Finalmente, reafirmamos a certeza de que a conversão é sempre possível e que não há dramas insuperáveis. Daí o nosso acolhimento e acompanhamento dirigido sempre a todos, sem exceção, pois a Igreja nunca expulsa ninguém do seu seio, sem prejuízo do dever de cumprir todos os procedimentos da legislação canónica e de colaboração com o civil que os eventuais factos exigirem, sempre procurando exercer a solicitude da mãe extremosa para correção dos seus filhos, em todas as circunstâncias.

 

17.2.2023

 

+Manuel da Rocha Felício, Bispo da Guarda

 

Na sequência desta comunicação, o Conselho continuou a analisar a situação e fizeram-se, entre outras, as seguintes observações:

 

1.O relatório diz que os seminários foram os lugares com mais casos testemunhados.

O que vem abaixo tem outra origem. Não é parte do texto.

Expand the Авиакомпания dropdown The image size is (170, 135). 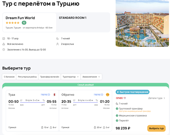(x=91, y=77)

Mas, apesar de a maior parte dos seminários menores já terem encerrado, em Portugal, é de justiça reconhecer os relevantes serviços que eles prestaram à Igreja e à sociedade, ao longo de séculos e particularmente durante estes últimos setenta anos.

 

2.A Igreja assim como o ministério e vida dos sacerdotes estão a ser fortemente questionados, mas quaisquer que tenham sido os factos ocorridos, eles não podem anular a integridade de vida e a dedicação comprovada da esmagadora maioria dos sacerdotes e outros agentes pastorais da Igreja em prol do bem comum.

 

3.Considerou-se que é nosso dever, agora reforçado, criar condições de acompanhamento e de cura para as vítimas, como também para quem as molestou, sem prejuízo do dever de investigar, apurar responsabilidades e fazer justiça, em cada caso.

 

4.É imperioso que as diretrizes sobre boas práticas sejam cumpridas nas instituições da Igreja e seus servidores, assim como por todos os agentes pastorais, nomeadamente 1234

 que a Conferência Episcopal publicou em 2020. Vamos empenhar-nos para que isso aconteça, sobretudo através da Comissão Diocesana de Proteção d Menores e Vulneráveis, incluindo com a possibilidade do recurso a outras instituições para tal vocacionadas.

 

5. Reconhecemos e reprovamos, com profundo pesar, os hediondos factos acontecidos, com o renovado propósito de tudo fazer para que se não voltem a repetir.